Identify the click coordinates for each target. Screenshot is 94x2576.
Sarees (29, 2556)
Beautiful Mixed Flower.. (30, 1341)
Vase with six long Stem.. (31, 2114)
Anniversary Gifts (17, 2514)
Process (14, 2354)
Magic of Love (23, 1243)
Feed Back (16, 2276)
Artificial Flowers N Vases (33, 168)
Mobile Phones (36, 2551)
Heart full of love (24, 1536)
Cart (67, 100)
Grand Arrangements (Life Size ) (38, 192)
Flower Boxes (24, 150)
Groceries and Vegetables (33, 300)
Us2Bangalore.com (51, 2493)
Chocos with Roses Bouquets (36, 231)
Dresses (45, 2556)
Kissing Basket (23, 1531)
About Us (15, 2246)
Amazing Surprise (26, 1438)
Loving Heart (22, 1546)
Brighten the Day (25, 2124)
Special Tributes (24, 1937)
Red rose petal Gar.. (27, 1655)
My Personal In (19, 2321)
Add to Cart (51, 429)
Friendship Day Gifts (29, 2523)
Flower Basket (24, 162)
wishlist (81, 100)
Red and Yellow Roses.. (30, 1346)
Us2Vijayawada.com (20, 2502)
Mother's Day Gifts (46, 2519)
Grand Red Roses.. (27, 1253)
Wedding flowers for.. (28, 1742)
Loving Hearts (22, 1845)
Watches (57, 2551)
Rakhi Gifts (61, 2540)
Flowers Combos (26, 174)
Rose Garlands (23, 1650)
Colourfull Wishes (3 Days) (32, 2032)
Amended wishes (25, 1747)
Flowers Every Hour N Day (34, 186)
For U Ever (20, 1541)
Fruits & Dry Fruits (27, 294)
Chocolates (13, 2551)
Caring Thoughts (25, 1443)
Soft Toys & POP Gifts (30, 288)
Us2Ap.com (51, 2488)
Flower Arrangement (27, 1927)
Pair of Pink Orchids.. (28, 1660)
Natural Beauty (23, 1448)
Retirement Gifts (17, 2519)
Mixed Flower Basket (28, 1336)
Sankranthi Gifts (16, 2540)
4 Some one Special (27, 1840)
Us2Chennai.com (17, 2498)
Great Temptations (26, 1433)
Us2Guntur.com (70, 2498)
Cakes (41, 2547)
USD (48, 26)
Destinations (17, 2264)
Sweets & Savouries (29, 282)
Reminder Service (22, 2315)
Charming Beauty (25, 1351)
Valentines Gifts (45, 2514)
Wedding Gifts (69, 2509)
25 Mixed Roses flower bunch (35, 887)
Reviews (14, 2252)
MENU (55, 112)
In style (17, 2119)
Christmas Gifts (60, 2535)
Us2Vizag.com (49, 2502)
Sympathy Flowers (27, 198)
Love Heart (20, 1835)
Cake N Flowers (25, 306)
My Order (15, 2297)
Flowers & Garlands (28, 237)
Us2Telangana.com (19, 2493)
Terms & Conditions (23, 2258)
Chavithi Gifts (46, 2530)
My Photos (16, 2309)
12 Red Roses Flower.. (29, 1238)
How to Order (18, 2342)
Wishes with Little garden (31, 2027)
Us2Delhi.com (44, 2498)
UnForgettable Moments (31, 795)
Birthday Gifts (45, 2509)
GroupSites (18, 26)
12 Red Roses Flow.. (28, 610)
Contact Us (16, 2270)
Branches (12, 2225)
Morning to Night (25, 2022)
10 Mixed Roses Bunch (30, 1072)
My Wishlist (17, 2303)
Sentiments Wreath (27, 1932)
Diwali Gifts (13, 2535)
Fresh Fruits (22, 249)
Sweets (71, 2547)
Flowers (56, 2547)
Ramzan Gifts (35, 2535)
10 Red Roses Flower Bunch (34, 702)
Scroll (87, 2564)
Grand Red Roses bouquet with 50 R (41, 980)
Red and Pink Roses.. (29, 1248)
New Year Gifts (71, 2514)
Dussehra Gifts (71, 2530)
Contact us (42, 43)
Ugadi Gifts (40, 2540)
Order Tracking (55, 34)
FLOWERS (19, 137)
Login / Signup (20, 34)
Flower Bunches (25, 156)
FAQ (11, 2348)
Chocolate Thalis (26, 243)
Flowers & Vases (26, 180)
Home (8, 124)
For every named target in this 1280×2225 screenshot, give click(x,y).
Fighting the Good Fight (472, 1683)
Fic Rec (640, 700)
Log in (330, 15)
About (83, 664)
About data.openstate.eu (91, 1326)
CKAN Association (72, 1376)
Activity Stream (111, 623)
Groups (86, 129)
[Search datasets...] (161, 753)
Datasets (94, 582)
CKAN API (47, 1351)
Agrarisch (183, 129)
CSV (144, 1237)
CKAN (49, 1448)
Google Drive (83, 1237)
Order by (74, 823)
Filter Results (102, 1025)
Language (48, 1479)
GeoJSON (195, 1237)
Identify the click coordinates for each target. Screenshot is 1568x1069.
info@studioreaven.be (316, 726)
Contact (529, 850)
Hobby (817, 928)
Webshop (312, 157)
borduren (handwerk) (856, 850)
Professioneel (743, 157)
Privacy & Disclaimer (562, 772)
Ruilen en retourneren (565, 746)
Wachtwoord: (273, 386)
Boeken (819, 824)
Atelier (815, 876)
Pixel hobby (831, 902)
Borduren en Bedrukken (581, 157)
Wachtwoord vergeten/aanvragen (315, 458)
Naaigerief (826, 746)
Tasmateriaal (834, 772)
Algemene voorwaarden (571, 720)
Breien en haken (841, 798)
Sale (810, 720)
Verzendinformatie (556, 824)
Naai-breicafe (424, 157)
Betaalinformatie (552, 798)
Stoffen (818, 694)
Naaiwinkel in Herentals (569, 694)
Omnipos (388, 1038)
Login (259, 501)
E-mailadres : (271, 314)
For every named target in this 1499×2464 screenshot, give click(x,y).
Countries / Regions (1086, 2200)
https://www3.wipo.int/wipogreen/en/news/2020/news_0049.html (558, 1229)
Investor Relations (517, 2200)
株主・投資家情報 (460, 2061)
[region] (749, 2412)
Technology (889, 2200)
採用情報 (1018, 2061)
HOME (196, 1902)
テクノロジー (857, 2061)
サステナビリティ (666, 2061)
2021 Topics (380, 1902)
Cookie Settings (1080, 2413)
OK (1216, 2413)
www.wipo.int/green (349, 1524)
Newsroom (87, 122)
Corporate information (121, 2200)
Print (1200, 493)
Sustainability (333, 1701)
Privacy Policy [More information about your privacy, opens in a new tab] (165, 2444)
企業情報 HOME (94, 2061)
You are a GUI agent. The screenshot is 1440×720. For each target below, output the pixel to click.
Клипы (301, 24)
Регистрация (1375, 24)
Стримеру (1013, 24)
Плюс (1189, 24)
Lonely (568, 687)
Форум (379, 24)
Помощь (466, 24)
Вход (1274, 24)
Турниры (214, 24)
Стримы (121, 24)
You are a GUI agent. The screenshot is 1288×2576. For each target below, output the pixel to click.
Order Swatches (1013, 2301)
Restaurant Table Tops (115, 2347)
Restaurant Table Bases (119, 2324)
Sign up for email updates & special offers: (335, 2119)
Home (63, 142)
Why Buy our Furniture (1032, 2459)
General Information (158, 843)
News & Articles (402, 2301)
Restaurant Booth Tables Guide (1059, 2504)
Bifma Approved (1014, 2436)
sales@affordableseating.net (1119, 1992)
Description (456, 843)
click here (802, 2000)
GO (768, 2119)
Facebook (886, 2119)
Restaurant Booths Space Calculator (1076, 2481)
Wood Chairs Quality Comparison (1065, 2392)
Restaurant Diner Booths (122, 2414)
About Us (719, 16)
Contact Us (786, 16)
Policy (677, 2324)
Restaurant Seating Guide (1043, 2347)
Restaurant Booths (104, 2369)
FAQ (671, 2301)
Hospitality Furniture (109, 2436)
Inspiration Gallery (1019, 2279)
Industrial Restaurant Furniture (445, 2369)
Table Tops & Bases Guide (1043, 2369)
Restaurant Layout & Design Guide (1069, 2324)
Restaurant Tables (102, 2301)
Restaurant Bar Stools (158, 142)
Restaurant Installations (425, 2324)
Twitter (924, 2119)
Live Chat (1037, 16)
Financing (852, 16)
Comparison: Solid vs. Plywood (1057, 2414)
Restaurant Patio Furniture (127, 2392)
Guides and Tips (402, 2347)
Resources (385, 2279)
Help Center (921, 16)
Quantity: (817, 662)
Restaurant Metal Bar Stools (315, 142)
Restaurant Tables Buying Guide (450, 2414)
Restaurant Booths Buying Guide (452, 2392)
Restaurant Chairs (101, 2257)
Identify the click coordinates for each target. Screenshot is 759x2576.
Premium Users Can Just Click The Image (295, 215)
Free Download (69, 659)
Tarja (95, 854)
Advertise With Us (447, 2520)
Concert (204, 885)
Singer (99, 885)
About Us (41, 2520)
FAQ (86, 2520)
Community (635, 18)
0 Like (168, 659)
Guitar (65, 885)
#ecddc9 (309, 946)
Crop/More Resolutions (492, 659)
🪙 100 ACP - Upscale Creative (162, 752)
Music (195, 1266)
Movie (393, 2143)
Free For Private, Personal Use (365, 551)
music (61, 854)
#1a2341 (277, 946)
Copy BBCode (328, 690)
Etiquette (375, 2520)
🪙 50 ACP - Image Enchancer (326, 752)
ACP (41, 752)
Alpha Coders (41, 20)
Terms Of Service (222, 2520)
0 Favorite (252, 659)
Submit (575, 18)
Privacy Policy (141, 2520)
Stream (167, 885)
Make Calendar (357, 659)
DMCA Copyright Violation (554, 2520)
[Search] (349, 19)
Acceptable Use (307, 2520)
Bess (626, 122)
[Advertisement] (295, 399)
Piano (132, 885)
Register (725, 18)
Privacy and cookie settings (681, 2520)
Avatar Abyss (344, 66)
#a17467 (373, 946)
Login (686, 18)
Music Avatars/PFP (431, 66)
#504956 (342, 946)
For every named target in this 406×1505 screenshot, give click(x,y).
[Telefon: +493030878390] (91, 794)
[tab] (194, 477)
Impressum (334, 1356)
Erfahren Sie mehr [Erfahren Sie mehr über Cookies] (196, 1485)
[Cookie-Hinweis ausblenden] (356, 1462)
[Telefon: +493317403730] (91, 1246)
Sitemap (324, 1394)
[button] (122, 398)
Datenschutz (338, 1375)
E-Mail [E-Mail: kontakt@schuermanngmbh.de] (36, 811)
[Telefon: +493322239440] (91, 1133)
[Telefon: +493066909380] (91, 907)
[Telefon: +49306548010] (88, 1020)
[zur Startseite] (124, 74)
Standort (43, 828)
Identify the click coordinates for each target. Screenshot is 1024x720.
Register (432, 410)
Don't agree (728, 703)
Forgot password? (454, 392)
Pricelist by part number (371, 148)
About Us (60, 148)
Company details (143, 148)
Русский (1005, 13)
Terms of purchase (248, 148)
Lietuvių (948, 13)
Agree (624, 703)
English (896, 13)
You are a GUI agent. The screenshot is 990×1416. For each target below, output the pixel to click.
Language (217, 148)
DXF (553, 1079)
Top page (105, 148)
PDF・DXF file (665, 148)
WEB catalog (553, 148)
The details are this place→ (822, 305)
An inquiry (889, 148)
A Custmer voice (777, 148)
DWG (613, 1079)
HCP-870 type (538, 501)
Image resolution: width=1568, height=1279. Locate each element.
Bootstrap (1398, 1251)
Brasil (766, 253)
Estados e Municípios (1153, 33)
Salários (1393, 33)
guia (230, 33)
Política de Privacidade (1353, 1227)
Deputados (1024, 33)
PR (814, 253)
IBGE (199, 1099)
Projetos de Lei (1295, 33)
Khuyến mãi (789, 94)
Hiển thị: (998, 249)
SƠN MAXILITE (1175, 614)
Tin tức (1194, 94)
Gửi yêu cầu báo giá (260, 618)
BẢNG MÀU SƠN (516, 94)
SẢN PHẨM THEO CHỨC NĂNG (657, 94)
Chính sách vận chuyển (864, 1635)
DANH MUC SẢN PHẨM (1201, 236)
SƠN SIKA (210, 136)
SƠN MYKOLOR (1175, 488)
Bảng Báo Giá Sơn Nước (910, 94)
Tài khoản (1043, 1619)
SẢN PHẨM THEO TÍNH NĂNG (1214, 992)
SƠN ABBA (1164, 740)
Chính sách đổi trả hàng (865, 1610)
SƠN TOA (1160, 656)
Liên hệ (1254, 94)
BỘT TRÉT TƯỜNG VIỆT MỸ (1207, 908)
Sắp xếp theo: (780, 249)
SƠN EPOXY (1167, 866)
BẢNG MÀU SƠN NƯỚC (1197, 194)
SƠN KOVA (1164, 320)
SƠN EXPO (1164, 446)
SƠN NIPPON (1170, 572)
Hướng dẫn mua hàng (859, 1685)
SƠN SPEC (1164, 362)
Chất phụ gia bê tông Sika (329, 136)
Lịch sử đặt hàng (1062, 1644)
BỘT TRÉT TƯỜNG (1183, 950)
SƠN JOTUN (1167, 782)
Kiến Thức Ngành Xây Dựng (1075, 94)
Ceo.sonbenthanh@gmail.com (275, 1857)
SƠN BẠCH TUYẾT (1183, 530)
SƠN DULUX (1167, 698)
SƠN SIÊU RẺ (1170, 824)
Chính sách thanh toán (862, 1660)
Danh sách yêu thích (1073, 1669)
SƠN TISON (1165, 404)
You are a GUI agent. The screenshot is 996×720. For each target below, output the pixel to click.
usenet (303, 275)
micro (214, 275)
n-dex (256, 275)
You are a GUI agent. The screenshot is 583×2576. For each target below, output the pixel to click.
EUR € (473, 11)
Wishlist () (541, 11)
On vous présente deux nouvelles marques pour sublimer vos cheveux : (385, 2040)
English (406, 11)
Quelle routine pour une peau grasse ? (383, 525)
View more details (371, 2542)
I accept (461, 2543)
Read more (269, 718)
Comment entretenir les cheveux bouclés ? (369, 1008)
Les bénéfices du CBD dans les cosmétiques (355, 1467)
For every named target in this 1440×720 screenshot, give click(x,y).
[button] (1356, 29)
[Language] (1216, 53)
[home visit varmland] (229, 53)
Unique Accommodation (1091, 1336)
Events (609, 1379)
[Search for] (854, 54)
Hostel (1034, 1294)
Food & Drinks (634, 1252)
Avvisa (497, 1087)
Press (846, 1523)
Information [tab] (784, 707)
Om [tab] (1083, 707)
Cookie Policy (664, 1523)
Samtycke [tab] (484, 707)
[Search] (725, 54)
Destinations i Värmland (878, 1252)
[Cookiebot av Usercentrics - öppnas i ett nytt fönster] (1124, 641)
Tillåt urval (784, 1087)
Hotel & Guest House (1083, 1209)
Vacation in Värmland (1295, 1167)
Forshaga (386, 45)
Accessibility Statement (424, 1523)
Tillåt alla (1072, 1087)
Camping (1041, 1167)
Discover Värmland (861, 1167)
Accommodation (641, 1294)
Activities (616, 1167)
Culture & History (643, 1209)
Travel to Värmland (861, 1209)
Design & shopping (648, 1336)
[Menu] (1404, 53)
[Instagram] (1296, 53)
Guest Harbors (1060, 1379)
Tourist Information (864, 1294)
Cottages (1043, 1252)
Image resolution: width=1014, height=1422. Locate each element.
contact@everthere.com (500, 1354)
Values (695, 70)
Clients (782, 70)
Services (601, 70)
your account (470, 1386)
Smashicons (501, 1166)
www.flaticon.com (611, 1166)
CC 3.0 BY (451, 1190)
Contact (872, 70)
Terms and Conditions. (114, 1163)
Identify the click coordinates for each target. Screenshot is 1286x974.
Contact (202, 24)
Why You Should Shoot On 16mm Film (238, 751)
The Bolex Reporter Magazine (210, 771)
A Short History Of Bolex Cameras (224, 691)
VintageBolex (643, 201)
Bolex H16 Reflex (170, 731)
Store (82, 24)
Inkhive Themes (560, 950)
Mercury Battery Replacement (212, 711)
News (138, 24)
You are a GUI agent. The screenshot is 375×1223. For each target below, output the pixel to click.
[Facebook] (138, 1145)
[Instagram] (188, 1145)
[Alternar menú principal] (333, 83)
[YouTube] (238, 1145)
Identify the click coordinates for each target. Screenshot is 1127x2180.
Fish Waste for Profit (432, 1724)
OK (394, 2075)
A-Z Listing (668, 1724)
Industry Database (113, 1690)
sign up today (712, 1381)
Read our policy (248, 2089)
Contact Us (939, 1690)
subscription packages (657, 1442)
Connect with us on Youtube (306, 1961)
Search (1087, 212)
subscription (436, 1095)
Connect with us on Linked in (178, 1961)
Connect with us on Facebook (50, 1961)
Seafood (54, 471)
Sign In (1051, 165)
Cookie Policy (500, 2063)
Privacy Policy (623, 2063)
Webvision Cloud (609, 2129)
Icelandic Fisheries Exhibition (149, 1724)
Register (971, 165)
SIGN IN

★ ★ ★ ★

## TASK DIRECTIONS
Copy the records above from their first line through the line that contains "Grand Arrangements (Life Size ) (38, 192)", keeping the requests, and shift every coordinate in the answers by adding 133 to both numbers of each pair. Give only those lines.

## ANSWER TO THE PROBLEM
Identify the click coordinates for each target. Screenshot is 94x2576.
Sarees (162, 2689)
Beautiful Mixed Flower.. (163, 1474)
Vase with six long Stem.. (164, 2247)
Anniversary Gifts (150, 2647)
Process (147, 2487)
Magic of Love (156, 1376)
Feed Back (149, 2409)
Artificial Flowers N Vases (166, 301)
Mobile Phones (169, 2684)
Heart full of love (157, 1669)
Cart (200, 233)
Grand Arrangements (Life Size ) (171, 325)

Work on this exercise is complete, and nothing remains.